Although differences between institutions, and differing health care structures and pricing make direct comparisons with our study difficult, these data can be adjusted to factor in such distinctions. It is important to have precise estimates of hospital costs if the evaluation is to be accurate and so our study used micro-costing to measure all the direct medical costs of allogeneic transplantation for up to 1 year. These resource intensive transplant services may vary at regional and even local levels and our results may not be representative of other areas, even within the United States. Nonetheless, our detailed micro-costing and consistent cost categories allowed valid comparisons of resource requirements for the alternative therapies.
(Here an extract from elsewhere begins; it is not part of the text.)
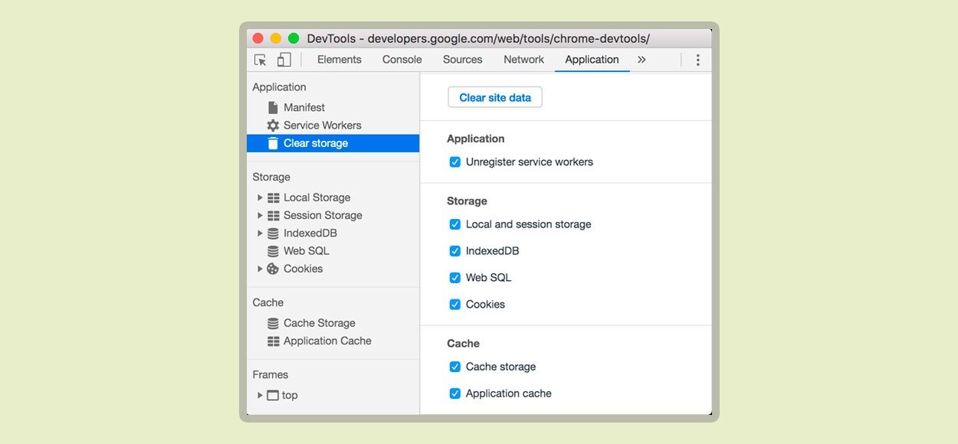This screenshot has height=444, width=958.
Task: Toggle the Cookies checkbox
Action: click(x=454, y=305)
We investigated the total direct costs up to 1 year in all patients who received their primary transplant at our institution. Fourteen patients in our study had multiple transplants and were excluded from our primary analysis since these additional treatments are one of several salvage options for primary treatment failure and carry different, and non-comparable, expectations of cost and complexity irrespective of the stem cell source. For those patients who had multiple transplants after they relapsed from their initial transplant, the costs and outcomes information were subsequently measured in separate analyses. Since this was a retrospective observational study, accrual was subject to selection bias. However, treatment groups were similar in terms of their age, gender, ethnicity, and insurance coverage. We appreciate that fewer PBSCT than BMT recipients were studied, a difference that reflects clinical practice in pediatric SCT during the study period. It will certainly be helpful to reanalyze the data with a larger, more balanced cohort, since this would likely increase the confidence of our conclusions. Similarly, we followed the children for one year, an intermediate health care outcome, and a longer term study will be valuable to compare the longer term cost-effectiveness of each procedure.
The above limitations notwithstanding, cost-effectiveness analyses will likely become increasingly important as healthcare policies change. Our current incremental cost-effectiveness ratio and analysis of uncertainty suggest that allogeneic transplantation of bone marrow grafts was a more cost-effective treatment option compared to peripheral blood stem cells in patients with standard risk childhood acute leukemia disease. For high risk disease our data are less prescriptive, since the differences were more limited and the range of costs much larger. The comparative economic evaluation provides support for BMT for standard risk patients, but a great degree of uncertainty limits the clear advantage for either treatment option in patients with high risk disease. A larger and randomized controlled trial, especially in high risk patients, is essential to definitively demonstrate the long term cost-effectiveness of blood stem cells and bone marrow grafts for allogeneic transplantation of children.